Multiple Pressures Driving the Property Market Slump
Cotality Asia-Pacific executive research director Tim Lawless said the persistently low clearance rates pointed to a clear disconnect between what sellers expect to receive and what buyers are prepared to pay.
"Clearance rates persistently holding this low shows a mismatch between buyer and seller expectations," Mr Lawless said. "It's probably another indicator of the market going through a phase of negative movements."
Mr Lawless identified a range of compounding factors weighing on the market, including ongoing affordability and serviceability challenges, interest rate pressures, and a pullback from investors following federal budget changes that restrict negative gearing to new builds. June recorded the biggest monthly fall in national housing values since 2022 in the wake of that announcement, according to Cotality data.
A rise in the number of properties listed for sale has also contributed to the market's sluggishness. "We're seeing advertised listing numbers rising which means there's more supply in the marketplace and of course that means buyers have more choice," Mr Lawless said. "This takes urgency out of the market and gives them more ability to negotiate."
His outlook for the months ahead was blunt: "We're in a housing market downturn and I don't see any factors moving the market around."
Investor Sentiment at a Low, But Activity Persists in Some Segments
Property Buyers director Munro Donen pointed specifically to the exit of investors as a key driver of the slowdown, saying changes to both negative gearing and capital gains tax arrangements had effectively pushed that cohort out of the market.
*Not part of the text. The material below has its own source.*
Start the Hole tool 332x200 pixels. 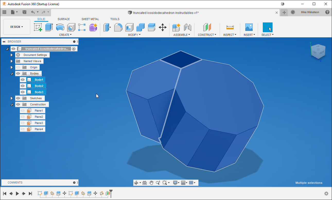click(71, 27)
"With changes to negative gearing and the capital gains tax, investors have evaporated from the market," Mr Donen said. "What I believe is that sentiment needs to change and the current sentiment is very, very low."
Despite the gloomy headline numbers, Mr Donen noted that demand had not completely dried up across the board. Well-presented properties in desirable locations were still attracting buyers, and the $1 million to $2 million price bracket in particular was continuing to see competitive interest.
"Good quality properties, well renovated in good locations are still attracting demand, but prices have definitely adjusted," he said. "The numbers might be low on the auctions, but there are still sales happening."
With clearance rates sitting at levels described by analysts as "pretty rare," and no clear catalysts on the horizon to reverse the trend, the Australian property market appears set for a prolonged period of subdued conditions heading into the second half of the year.